The hidden Princeton

PU students hear of life of blacks beyond the gates.

By: Jeff Milgram
   Princeton University senior Yuvon Mobley may be from Florida but she knows a lot about the John-Witherspoon area.
   "I’m a member of Mount Pisgah Church," Ms. Mobley said.
   She was unaware, however, that the 1832 Methodist church, at the corner of Witherspoon and Maclean streets, is the oldest black church in Princeton.
   "I didn’t know anything about the history," Ms. Mobley said Wednesday after going on a virtual historical tour of the John-Witherspoon neighborhood as part of the Princeton University Student Volunteer Council’s "Visions" series.
   Her "tour guides" couldn’t have been better informed.
   Leading the program were Albert Hinds — who, at 101, claims to be the oldest living alumnus of Princeton High School (and no one has stepped forward to challenge him) — and Shirley Satterfield, a fourth-generation Princeton resident who has twice "retired" as a guidance counselor at PHS.
   In true town-gown spirit, about 30 people — students and residents of the community — attended the lunch-hour program in Murray-Dodge Hall.
   The two experts were introduced by Jessica Lautin, who graduated from the university in June. Her senior thesis was "That Side of Paradise: A Story of Princeton — the University, the Town and the African-American Community."
   Ms. Lautin met Mr. Hinds in her freshman year. Her research led to a four-part series on the black community in The Daily Princetonian and then to her thesis.
   "My experience at the university was made so much more rich by stepping outside the gates," she said.
   For much of its life, the history of Princeton’s black community was dominated by segregation and Jim Crow laws. Not allowed to shop or eat on Nassau Street, blacks opened their own grocery stores, florists, barbershops, candy stores, beauty parlors, restaurants and clothing stores.
   "Princeton was so segregated that there were stores on Nassau Street we couldn’t go into," Ms. Satterfield said.
   Ms.
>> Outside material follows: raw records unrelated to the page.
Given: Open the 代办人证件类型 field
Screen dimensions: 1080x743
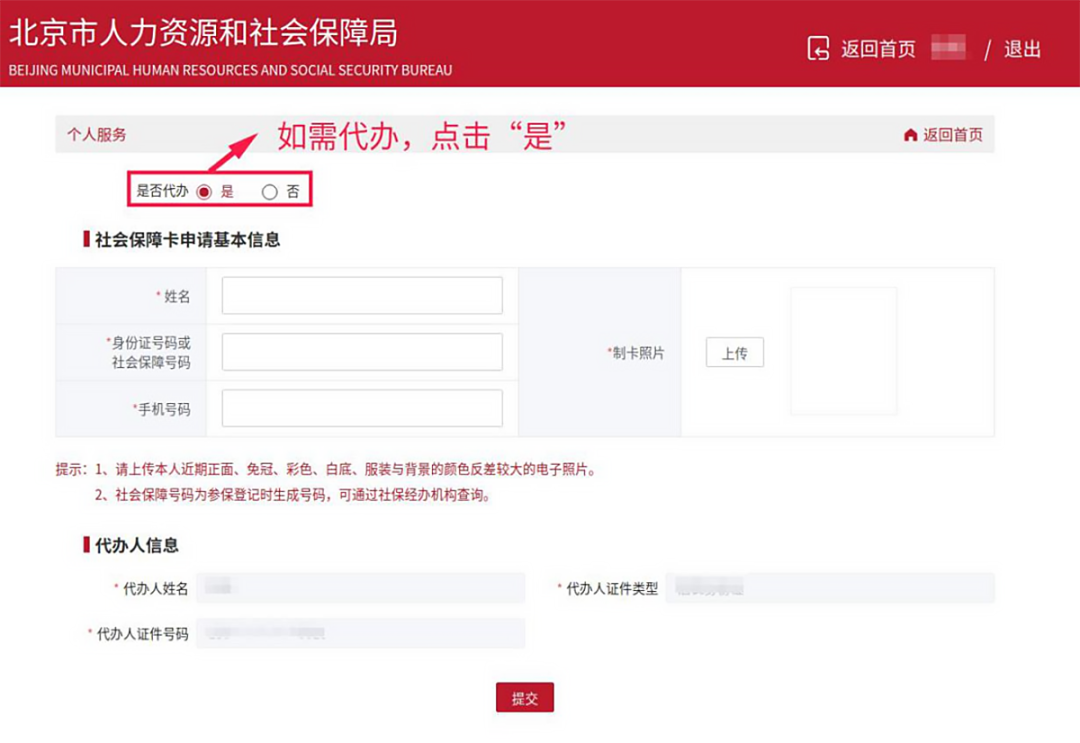Looking at the screenshot, I should tap(830, 588).
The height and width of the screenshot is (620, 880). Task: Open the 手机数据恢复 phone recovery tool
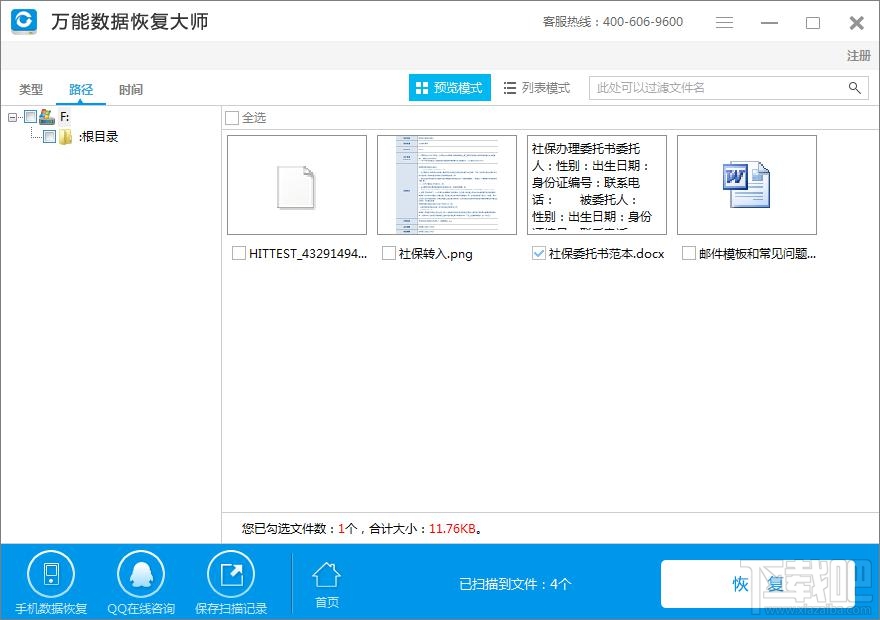pos(50,580)
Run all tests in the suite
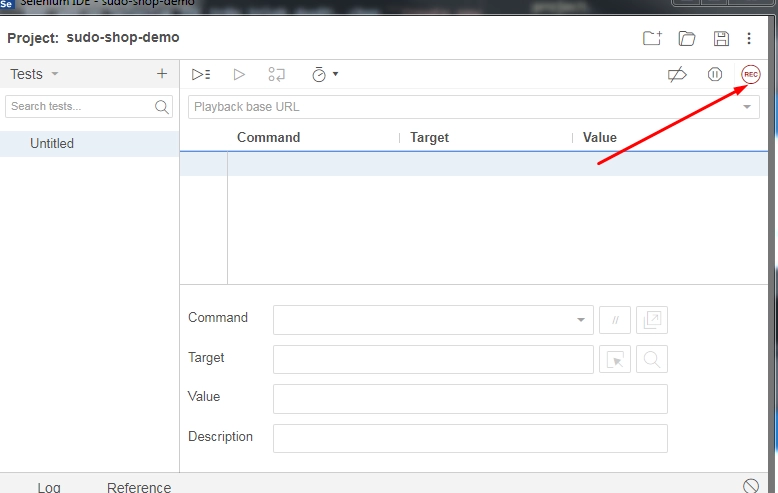Viewport: 778px width, 493px height. coord(201,74)
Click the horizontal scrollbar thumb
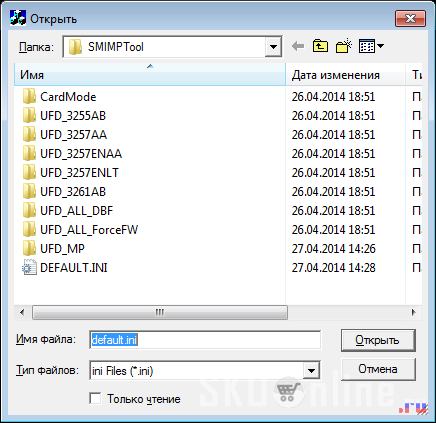The height and width of the screenshot is (423, 436). click(160, 313)
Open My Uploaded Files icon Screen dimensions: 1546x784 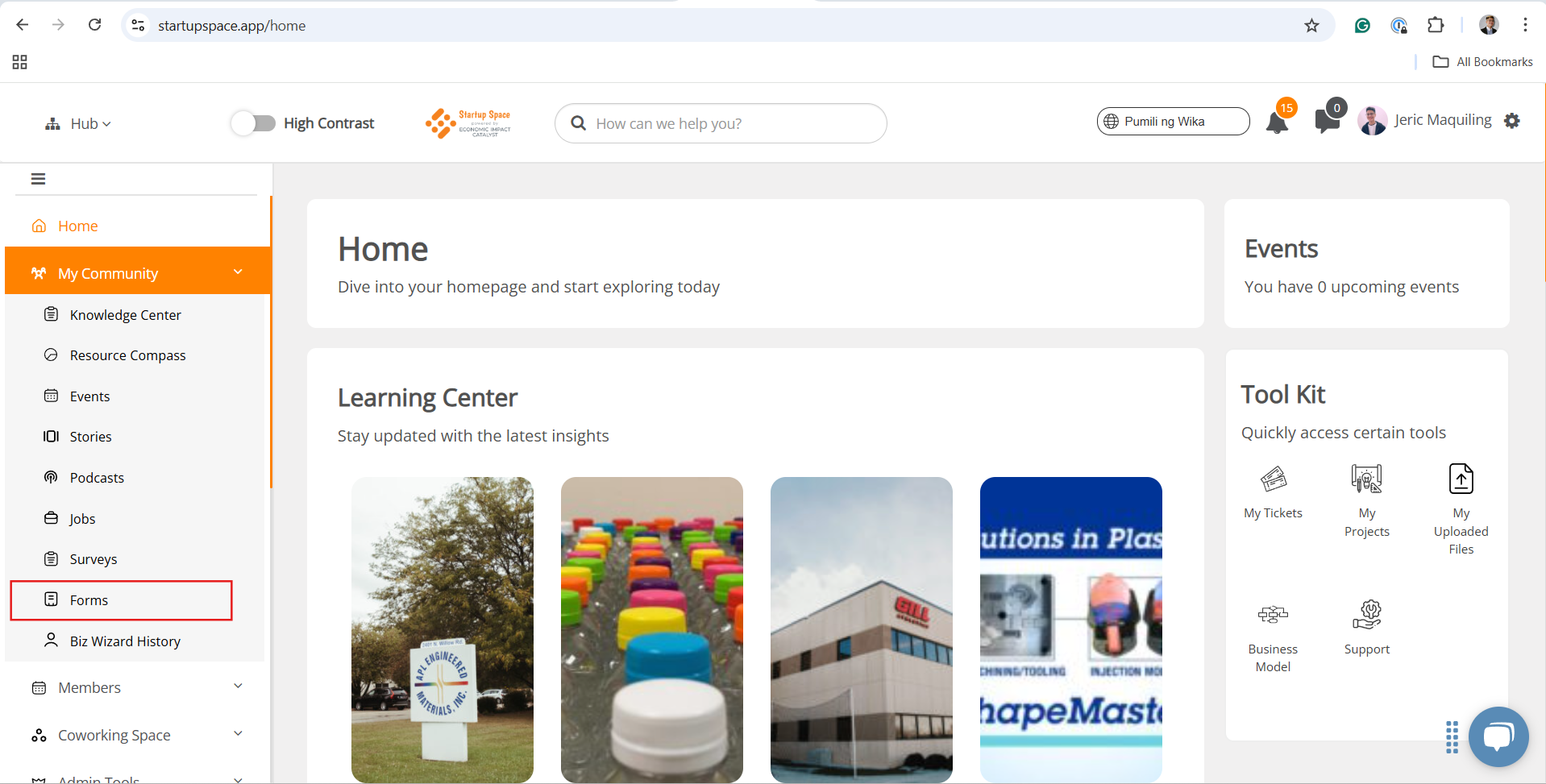(x=1461, y=479)
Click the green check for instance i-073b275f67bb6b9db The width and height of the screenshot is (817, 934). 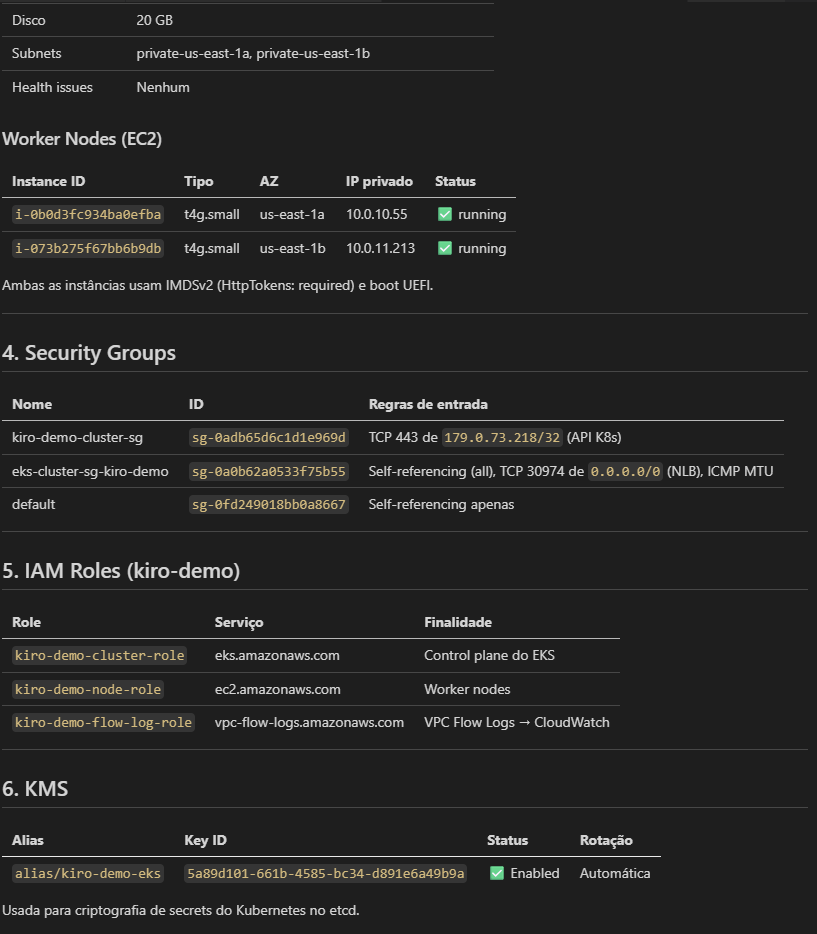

Satterfield, who was the primary tour guide, showed slides, including one of the Fleet Bank at Nassau and Witherspoon. The building was once the home of Caesar Trent, the first black property owner in Princeton.
   She went on to tell the story of how Edgar Palmer’s decision to build the square that bears his name meant that homes on Baker Street had to be moved to Birch Avenue.
   The move forced residents to walk further to their jobs at the university.
   Ms. Satterfield went on to explain the importance of churches to the black community. Take, for example, the Witherspoon Street Presbyterian Church, built in 1840.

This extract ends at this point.